Carrying Capacity

Carrying capacity is best known today as a means of expressing the finitude of Earth's resources relative to the human population. However, the concept has been used in a remarkably wide range of fields beyond demography and geography, including anthropology, ecology, population biology, range and wildlife management, engineering, medicine, and law. Considered across all these uses, carrying capacity may be defined as the maximum or optimal amount of some X that can be conveyed or supported by some encompassing entity or place Y. The cogency and utility of this definition depend on the X and Y in question, however, and an understanding of its complex history is necessary to evaluate carrying capacity as a concept.

In the 1840s, when the term originated, carrying capacity referred to the mechanical or engineered attributes of manufactured objects or systems, specifically ships. It arose in disputes over the tariffs and duties applied to steamships, as compared with the sailing vessels for which earlier laws and practices had been designed. Later in the 19th century, the concept was extended to things such as commuter rail systems, electrical lines, lightning rods, irrigation ditches, and pipelines.

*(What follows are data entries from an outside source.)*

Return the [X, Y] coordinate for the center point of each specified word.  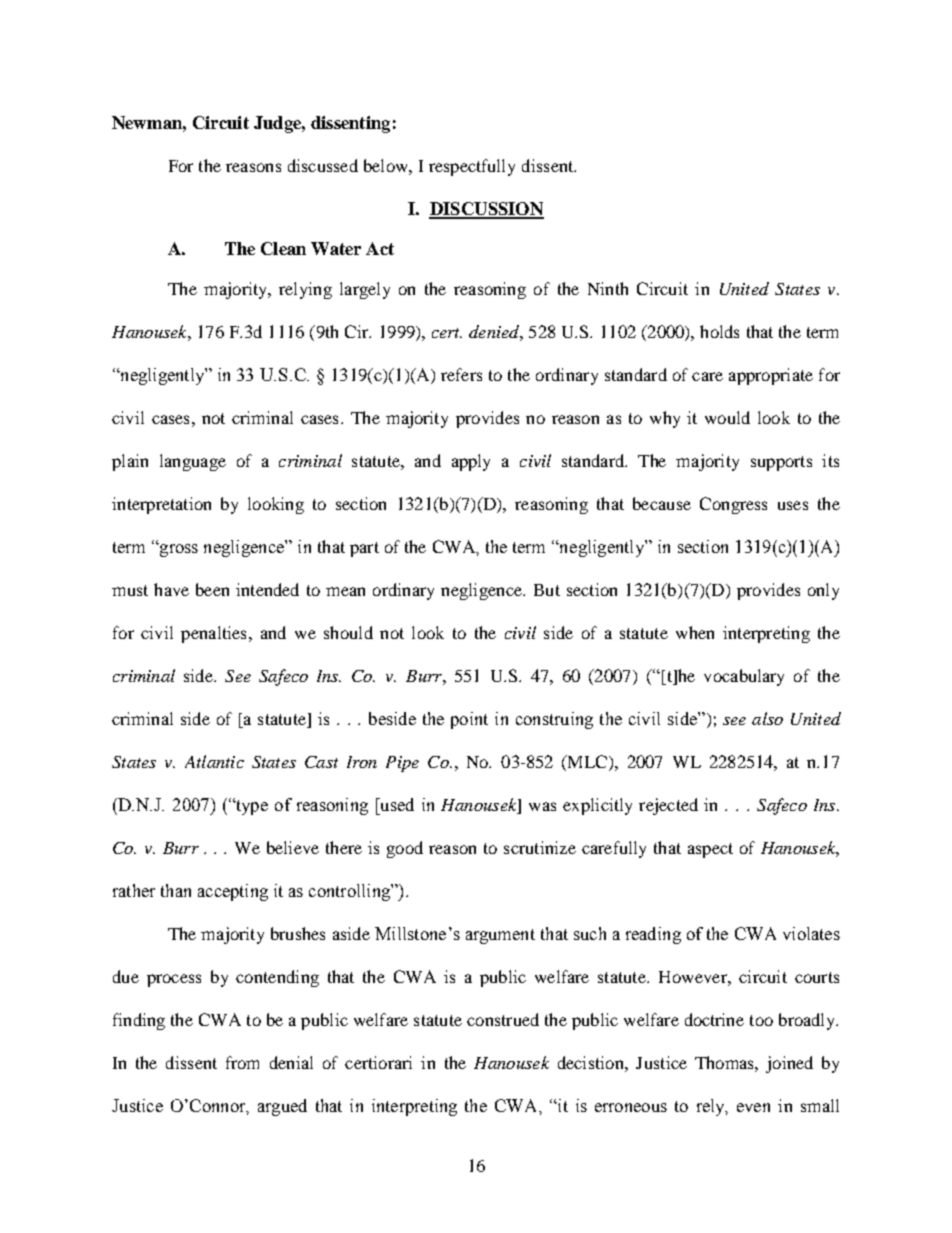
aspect [710, 850]
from [242, 1062]
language [193, 462]
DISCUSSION [486, 210]
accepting [233, 892]
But [547, 590]
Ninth [608, 288]
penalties [213, 634]
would [727, 417]
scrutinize [540, 847]
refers [461, 374]
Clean [283, 248]
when [695, 632]
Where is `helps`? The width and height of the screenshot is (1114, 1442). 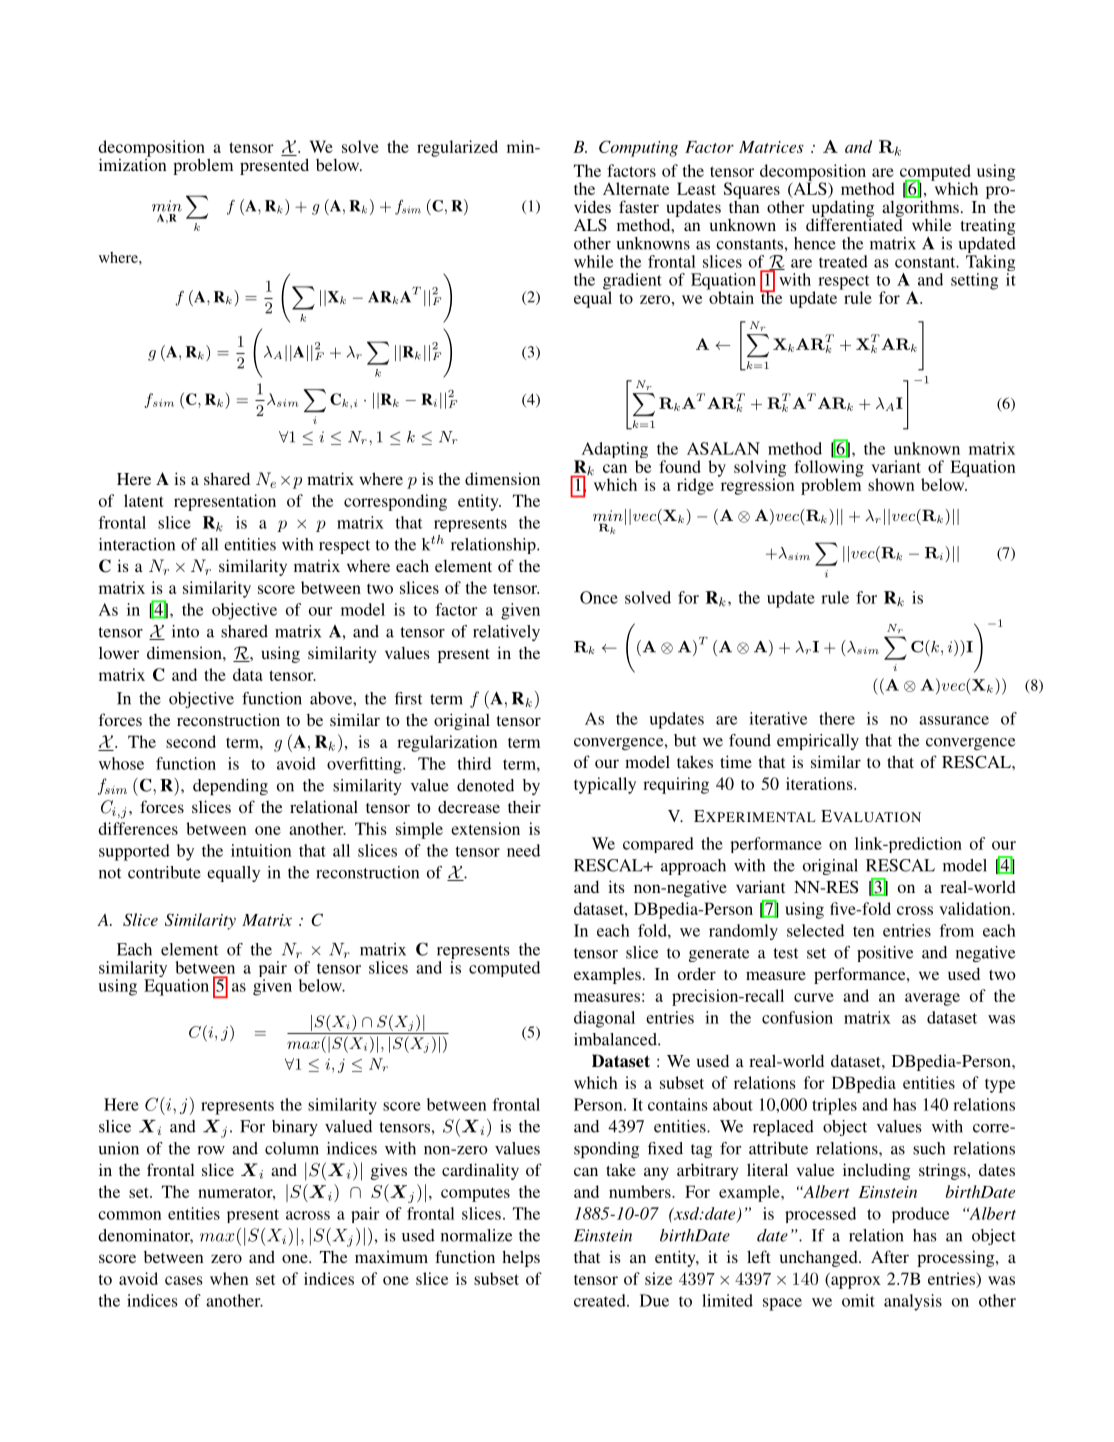 helps is located at coordinates (521, 1258).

The term carrying capacity was applied to living organisms and natural systems beginning in the 1870s. Examples include how much weight pack animals could haul, how much pollen certain bees could carry, and how much floodwater a bayou could transport. In the late 1880s, the term began to be used to describe the number of livestock a given quantity and quality of land could support. This marked an important reversal, as an earlier “Y” became an “X” being “carried,” in a more figurative sense, by the environment in which it lived. In the 1920s and 1930s, early game managers applied this concept to quail and deer, and in the 1940s, British colonial administrators applied it to human populations in Africa as part of resettlement and agricultural development schemes. Also in this period, biologists and chemists conducted laboratory experiments in which invertebrates and microorganisms were found to display sigmoid population growth curves when provided a stream of nutrients under controlled environmental conditions. This observation led to the rediscovery of Pierre-François Verhulst's logistic equation (showing population growth and decline as an S-shaped curve), which would provide subsequent ecologists with a means of quantifying and modeling carrying capacity.

After World War II, two additional types of carrying capacity concepts emerged concurrently. One retained fauna as its object but transformed the epistemological basis of carrying capacity from inductive and applied to deductive and theoretical. This ecological concept has been poorly supported by empirical research, however, and is now seen to have only limited, heuristic value. The other shifted the object of the concept to humans and expanded its scale to regions, continents, and the entire globe, giving rise to the neo-Malthusian sense of carrying capacity that pervades the general use of the term today. When applied to living populations, however—and especially humans—static conceptions of carrying capacity are empirically unsupportable, while variable ones are theoretically incoherent.